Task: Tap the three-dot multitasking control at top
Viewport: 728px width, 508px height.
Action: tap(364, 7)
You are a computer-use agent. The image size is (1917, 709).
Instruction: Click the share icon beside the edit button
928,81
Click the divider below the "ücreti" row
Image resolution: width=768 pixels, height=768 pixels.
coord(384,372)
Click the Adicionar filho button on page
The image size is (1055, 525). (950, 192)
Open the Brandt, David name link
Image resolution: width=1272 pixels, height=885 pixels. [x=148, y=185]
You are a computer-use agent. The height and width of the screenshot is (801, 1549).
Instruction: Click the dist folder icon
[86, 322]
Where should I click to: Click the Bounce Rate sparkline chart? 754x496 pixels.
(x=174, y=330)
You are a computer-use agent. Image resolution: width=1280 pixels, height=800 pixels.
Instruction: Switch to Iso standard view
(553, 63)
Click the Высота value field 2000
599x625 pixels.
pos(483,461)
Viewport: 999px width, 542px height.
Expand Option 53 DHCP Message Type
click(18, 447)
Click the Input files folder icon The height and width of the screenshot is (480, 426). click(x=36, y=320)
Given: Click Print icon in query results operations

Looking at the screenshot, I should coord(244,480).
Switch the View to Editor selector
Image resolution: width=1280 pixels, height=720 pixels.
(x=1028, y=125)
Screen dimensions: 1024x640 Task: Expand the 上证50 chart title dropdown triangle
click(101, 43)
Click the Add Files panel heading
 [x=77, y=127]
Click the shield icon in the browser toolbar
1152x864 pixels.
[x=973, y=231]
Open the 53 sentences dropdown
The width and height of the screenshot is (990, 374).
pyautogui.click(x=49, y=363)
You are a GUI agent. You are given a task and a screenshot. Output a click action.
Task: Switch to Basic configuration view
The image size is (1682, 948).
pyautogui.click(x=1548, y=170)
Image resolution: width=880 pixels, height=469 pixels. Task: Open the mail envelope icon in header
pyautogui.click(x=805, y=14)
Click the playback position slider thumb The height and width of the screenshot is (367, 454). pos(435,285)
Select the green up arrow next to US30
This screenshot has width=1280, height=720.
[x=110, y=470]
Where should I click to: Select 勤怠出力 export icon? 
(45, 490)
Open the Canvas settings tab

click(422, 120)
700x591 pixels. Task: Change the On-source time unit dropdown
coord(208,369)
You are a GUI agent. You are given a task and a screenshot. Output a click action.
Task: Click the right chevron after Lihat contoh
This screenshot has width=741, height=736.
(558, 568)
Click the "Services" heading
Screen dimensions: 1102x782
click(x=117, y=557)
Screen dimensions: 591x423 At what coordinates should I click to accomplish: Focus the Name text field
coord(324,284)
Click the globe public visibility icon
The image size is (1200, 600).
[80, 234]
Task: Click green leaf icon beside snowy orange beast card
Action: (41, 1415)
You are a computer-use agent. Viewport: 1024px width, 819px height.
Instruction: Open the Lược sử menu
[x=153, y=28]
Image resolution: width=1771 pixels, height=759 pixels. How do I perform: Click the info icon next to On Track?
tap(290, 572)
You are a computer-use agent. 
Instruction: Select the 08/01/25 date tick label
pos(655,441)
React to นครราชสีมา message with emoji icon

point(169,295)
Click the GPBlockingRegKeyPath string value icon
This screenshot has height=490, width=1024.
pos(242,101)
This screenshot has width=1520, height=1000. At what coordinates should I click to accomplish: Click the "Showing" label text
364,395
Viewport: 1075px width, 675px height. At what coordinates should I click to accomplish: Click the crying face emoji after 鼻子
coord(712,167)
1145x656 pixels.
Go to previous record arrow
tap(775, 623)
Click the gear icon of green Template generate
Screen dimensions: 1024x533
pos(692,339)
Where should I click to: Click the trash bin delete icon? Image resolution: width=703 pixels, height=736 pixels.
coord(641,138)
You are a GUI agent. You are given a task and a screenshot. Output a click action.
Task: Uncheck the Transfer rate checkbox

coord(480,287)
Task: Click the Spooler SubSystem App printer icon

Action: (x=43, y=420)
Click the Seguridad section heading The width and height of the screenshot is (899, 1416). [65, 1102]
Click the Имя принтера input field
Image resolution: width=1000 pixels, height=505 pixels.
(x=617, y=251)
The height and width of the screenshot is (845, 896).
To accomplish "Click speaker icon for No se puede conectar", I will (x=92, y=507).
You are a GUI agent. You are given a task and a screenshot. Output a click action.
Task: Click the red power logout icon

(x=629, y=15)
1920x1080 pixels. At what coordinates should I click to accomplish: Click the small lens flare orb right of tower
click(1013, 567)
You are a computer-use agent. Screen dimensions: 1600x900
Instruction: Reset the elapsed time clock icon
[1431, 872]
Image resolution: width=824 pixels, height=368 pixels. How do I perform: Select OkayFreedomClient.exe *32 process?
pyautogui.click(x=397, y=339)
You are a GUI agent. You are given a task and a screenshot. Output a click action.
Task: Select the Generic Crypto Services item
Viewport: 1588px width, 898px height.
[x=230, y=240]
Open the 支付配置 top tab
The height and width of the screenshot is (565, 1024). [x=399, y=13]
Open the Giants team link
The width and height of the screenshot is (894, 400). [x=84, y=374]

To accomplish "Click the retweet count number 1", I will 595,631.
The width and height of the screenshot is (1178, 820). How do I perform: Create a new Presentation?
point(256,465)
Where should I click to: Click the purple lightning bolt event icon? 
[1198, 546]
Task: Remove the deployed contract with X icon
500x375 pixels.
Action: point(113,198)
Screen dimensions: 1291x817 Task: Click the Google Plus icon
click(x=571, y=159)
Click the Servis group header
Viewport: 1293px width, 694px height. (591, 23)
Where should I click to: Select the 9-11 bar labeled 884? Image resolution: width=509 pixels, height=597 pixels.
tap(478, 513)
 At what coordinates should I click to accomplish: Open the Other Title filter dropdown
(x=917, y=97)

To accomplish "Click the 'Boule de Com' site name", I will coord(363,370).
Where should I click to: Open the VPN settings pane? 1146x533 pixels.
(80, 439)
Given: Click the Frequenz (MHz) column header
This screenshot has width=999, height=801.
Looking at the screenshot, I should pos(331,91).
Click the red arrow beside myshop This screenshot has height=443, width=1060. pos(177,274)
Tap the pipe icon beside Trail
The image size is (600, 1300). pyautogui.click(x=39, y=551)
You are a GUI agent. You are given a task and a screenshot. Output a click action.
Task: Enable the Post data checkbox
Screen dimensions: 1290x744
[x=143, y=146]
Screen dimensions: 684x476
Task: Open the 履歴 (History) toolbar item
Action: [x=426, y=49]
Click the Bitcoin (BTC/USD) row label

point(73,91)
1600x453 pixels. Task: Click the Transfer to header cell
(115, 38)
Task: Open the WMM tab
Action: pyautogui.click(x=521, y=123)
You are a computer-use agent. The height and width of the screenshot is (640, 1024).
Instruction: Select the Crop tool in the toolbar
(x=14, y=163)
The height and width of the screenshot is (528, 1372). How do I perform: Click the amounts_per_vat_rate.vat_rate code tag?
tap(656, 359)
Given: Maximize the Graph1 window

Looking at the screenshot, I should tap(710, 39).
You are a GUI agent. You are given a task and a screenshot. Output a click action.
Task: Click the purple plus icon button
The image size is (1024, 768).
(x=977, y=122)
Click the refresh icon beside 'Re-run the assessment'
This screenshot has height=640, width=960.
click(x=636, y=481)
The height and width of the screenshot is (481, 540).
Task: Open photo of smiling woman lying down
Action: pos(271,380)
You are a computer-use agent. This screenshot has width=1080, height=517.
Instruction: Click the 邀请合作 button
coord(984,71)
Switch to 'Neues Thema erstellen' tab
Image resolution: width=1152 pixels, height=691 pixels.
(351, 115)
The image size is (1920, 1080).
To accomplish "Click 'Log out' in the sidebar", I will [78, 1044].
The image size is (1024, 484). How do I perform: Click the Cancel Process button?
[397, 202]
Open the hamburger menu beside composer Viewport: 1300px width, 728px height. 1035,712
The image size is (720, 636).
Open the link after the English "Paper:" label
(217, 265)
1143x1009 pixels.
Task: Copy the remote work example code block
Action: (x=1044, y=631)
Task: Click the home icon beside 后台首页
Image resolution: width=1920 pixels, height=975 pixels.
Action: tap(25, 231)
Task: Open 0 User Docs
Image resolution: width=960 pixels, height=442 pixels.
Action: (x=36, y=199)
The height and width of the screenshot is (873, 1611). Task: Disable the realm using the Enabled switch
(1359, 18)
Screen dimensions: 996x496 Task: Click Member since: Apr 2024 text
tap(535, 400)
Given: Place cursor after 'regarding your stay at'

◆ ◆ ◆ ◆ ◆ ◆ ◆

Instructions for the task ::
Reproduce verbatim only this range: the first line of the material through the line that contains "Click the divider", inclusive.

Response box ::
Task: Tap the three-dot multitasking control at top
Viewport: 728px width, 508px height.
Action: tap(364, 7)
You are a computer-use agent. The image size is (1917, 709).
Instruction: Click the share icon beside the edit button
928,81
Click the divider below the "ücreti" row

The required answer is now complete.